Capítulo 10: Não é que a justiça não venha, é que ainda não chegou o momento

A filha legítima não é pura Wei Amigo 3626 palavras 2026-02-07 13:27:31

— Senhora, a criada vestida como aia de primeira classe percebeu que o rosto de Shuang’er estava avermelhado pelo calor e lhe serviu uma xícara de chá gelado. Será que... — Lyu Shuang’er falava enquanto apontava, surpresa, para Xiaoyuan, que também parecia atônita.

— Que absurdo! Quando foi que eu servi chá gelado para a senhorita? — Xiaoyuan arregalou os olhos, protestando.

Mas ali estava a filha legítima da família Lyu e, do outro lado, uma simples serva da casa Shen. Com Lyu Zhentong sentado ao lado, de semblante sério, a casa Shen teria que apresentar uma explicação, de qualquer maneira.

— Insolente! É assim que você se dirige aos convidados? — o Mestre Shen exclamou furioso. — Guardas, revistem-na e vejam se há algo suspeito com ela.

— Senhor! Eu não tenho nada comigo, acredite em mim! — Xiaoyuan tentou se defender, lançando um olhar cheio de ódio para Lyu Shuang’er.

Mas de nada adiantaram seus protestos. Um grupo se aproximou e a arrastou até o quartinho de utensílios ao lado.

Em pouco tempo, tudo veio à tona.

— Senhor, este é o pó de madeira encontrado com Xiaoyuan — disse um criado, colocando o frasco numa bandeja e apresentando-o respeitosamente.

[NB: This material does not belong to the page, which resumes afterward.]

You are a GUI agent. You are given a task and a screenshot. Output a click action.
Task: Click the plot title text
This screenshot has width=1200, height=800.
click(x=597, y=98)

Xiaoyuan arregalou os olhos, lembrando-se de quando Lyu Shuang’er a havia esbarrado mais cedo. Prestes a protestar, dizendo ter sido vítima de uma armação, foi calada por um tapa tão forte que viu estrelas e ficou tonta.

Apertando o frasco nas mãos, o Mestre Shen, tomado pela vergonha, triturou o conteúdo com raiva.

— Ainda ousa negar? Levem-na, apliquem vinte varas de castigo e expulsem-na da casa Shen.

— Senhor... senhor... está me acusando injustamente, foi aquela senhorita...!

A voz de Xiaoyuan foi sumindo até desaparecer no fundo do salão. Lyu Shuang’er recolheu o olhar inocente e indefeso, sentando-se em silêncio, observando Xiaoyuan ser arrastada, seus olhos frios e impiedosos.

Foi você quem primeiro rompeu com a lealdade, não me culpe por ser implacável.

Depois de tomar o remédio, Lyu Shuang’er deitou-se para descansar no leito de madeira do quarto. Na verdade, sabia que nada lhe acontecera, só não queria permanecer no salão ouvindo os cumprimentos falsos, pois, por trás das palavras doces, muitos estavam festejando seu envenenamento.

— Senhorita, está se sentindo melhor? — Cuihua apareceu com uma tigela de mingau de carne magra e sentou-se ao lado da cama. — Percebi que não almoçou direito, deve estar com fome.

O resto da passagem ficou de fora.